Raw records:

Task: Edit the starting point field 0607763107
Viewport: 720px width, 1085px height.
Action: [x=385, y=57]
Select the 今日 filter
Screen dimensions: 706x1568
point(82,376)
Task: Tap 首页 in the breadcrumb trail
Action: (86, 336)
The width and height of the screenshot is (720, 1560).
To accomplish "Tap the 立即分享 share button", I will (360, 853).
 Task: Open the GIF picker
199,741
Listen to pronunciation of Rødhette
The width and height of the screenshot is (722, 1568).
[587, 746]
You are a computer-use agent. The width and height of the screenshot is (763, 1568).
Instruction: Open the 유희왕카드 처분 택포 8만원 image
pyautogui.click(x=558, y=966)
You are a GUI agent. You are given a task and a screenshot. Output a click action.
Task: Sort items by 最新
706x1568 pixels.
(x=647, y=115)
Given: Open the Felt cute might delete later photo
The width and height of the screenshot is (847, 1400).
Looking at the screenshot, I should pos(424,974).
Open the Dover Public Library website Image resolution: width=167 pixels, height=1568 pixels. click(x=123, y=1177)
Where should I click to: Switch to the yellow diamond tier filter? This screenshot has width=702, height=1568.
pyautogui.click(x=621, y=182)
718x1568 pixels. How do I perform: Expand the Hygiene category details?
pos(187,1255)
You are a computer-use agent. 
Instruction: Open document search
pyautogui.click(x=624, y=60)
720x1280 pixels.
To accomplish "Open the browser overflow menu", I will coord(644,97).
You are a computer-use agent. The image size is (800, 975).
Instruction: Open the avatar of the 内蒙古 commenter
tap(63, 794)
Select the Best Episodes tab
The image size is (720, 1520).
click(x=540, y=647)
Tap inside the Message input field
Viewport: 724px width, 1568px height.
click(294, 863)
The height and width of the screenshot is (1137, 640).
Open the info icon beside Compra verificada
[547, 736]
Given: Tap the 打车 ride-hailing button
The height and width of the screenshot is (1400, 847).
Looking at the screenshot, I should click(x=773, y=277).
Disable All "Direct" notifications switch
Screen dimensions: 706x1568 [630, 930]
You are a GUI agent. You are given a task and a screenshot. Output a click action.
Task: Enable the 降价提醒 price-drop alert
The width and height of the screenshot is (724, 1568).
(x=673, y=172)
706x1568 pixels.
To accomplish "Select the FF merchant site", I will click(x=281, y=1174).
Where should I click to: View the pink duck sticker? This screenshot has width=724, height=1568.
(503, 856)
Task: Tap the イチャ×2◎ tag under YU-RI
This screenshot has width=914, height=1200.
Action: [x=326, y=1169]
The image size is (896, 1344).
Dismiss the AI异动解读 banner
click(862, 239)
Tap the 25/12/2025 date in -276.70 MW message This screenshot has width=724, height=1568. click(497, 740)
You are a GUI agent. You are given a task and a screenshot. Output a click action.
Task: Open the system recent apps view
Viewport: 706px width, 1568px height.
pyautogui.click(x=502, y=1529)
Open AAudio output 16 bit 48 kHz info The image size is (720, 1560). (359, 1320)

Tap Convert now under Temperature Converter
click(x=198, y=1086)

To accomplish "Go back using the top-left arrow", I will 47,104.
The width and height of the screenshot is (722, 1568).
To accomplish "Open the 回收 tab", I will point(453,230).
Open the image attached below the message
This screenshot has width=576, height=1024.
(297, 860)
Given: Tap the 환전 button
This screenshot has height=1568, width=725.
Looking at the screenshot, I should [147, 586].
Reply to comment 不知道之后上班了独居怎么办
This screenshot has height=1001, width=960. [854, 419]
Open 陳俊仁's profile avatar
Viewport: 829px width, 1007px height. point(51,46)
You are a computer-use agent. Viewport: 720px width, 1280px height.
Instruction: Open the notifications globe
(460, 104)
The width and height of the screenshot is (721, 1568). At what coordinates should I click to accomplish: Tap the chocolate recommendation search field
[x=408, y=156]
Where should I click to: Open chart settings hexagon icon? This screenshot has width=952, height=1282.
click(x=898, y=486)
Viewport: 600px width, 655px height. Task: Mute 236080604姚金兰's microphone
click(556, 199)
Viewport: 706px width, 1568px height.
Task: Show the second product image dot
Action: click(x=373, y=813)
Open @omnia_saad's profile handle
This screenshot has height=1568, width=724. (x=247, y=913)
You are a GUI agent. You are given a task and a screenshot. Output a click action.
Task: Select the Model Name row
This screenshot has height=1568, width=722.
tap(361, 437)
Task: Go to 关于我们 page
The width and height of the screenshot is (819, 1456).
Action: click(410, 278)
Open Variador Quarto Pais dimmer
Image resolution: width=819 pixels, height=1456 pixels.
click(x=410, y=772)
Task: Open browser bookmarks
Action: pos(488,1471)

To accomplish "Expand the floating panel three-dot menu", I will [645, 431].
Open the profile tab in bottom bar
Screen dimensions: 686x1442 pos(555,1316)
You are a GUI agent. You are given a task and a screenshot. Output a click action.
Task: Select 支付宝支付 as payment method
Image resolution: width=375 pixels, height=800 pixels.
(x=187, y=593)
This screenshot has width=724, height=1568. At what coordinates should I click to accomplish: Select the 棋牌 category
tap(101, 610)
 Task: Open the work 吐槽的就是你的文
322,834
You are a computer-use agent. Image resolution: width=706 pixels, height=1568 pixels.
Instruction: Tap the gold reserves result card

TASK REQUIREMENTS
Please copy the records word for word, beginning at the line that contains "Given: Open the" and ending after the line that contains "tap(63, 794)".

WRITTEN RESPONSE
Given: Open the Felt cute might delete later photo
The width and height of the screenshot is (847, 1400).
Looking at the screenshot, I should pos(424,974).
Open the Dover Public Library website Image resolution: width=167 pixels, height=1568 pixels. click(x=123, y=1177)
Where should I click to: Switch to the yellow diamond tier filter? This screenshot has width=702, height=1568.
pyautogui.click(x=621, y=182)
718x1568 pixels. How do I perform: Expand the Hygiene category details?
pos(187,1255)
You are a computer-use agent. 
Instruction: Open document search
pyautogui.click(x=624, y=60)
720x1280 pixels.
To accomplish "Open the browser overflow menu", I will coord(644,97).
You are a computer-use agent. The image size is (800, 975).
Instruction: Open the avatar of the 内蒙古 commenter
tap(63, 794)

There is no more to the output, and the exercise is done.